De que forma o cérebro e o sistema nervoso interagem com o cancro e como será possível dirigir a atividade cerebral de modo a travar o crescimento de tumores ou a fortalecer o sistema imunitário? É a resposta a estas perguntas que um grupo de cientistas internacionais, no qual se inclui uma equipa da Fundação Champalimaud (FC), pretende dar, numa investigação premiada com um financiamento da Cancer Grand Challenges de 25 milhões de dólares (21,15 milhões de euros) em cinco anos.

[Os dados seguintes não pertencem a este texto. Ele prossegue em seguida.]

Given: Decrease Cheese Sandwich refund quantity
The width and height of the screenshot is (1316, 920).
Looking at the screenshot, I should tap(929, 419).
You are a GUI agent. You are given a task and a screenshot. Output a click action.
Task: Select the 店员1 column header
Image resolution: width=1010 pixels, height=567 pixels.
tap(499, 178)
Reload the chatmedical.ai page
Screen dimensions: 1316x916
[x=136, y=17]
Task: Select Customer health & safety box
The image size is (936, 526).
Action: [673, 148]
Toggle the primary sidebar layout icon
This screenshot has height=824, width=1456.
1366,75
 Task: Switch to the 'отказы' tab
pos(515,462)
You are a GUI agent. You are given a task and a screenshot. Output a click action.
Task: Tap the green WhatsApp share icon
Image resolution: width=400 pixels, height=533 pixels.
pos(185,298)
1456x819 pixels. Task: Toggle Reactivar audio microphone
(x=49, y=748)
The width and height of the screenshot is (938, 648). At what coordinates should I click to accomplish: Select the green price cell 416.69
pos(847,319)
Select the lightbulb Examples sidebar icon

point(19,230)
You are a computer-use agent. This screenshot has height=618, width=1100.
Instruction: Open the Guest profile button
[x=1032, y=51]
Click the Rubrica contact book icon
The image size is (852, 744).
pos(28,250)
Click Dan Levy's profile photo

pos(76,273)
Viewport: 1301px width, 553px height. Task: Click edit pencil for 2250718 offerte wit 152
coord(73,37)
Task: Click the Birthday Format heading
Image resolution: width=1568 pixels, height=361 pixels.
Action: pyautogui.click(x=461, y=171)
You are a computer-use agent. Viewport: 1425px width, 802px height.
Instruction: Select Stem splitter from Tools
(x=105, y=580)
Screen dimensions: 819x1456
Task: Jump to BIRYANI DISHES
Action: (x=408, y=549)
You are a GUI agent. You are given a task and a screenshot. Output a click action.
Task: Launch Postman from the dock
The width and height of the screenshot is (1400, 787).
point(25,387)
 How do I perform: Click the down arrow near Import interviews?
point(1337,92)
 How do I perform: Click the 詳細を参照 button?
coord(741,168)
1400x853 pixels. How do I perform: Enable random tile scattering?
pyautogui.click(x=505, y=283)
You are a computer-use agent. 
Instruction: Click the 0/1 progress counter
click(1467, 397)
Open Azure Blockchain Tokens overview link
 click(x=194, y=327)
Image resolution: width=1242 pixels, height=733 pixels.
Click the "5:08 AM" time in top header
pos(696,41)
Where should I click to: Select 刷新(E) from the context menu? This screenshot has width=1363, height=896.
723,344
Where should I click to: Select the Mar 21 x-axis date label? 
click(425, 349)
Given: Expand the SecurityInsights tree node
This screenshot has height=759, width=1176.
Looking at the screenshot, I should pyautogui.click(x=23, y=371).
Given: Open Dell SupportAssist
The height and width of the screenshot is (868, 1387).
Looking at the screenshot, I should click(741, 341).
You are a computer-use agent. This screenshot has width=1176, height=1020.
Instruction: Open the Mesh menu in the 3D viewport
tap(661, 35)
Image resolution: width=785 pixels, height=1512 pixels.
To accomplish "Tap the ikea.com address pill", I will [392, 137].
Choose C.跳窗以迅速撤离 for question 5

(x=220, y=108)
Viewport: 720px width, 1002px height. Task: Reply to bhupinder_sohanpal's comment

“A especialidade da nossa equipa é conseguir que através de implantes elétricos nos neurónios sejam dadas instruções para regular a imunidade que destrói o cancro e conhecer estas interações. Isto não é ficção científica, já conseguimos que implantes em neurónios façam a regulação do cancro do pâncreas. E também já se usa na Doença de Parkinson”, afirmou ao CM Henrique Veiga-Fernandes, Investigador Principal na FC. “Teremos resultados práticos mais cedo do que se possa pensar”, garante.
Liderada pelo Francis Crick Institute no Reino Unido, a investigação envolve nove equipas de cientistas de Portugal, EUA, Suíça e Reino Unido. O financiamento é atribuído pela Cancer Research UK e pela National Cancer Institute, dos Estados Unidos, duas das maiores entidades financiadoras de investigação em cancro. Pela primeira vez, o prémio é dado a uma instituição portuguesa.
“Há evidência clara de que os circuitos neuronais podem promover ou suprimir o crescimento tumoral. Queremos compreender as regras e princípios que regem essas interações”, disse Veiga-Fernandes, frisando que este projeto confirma “a importância da investigação fundamental”.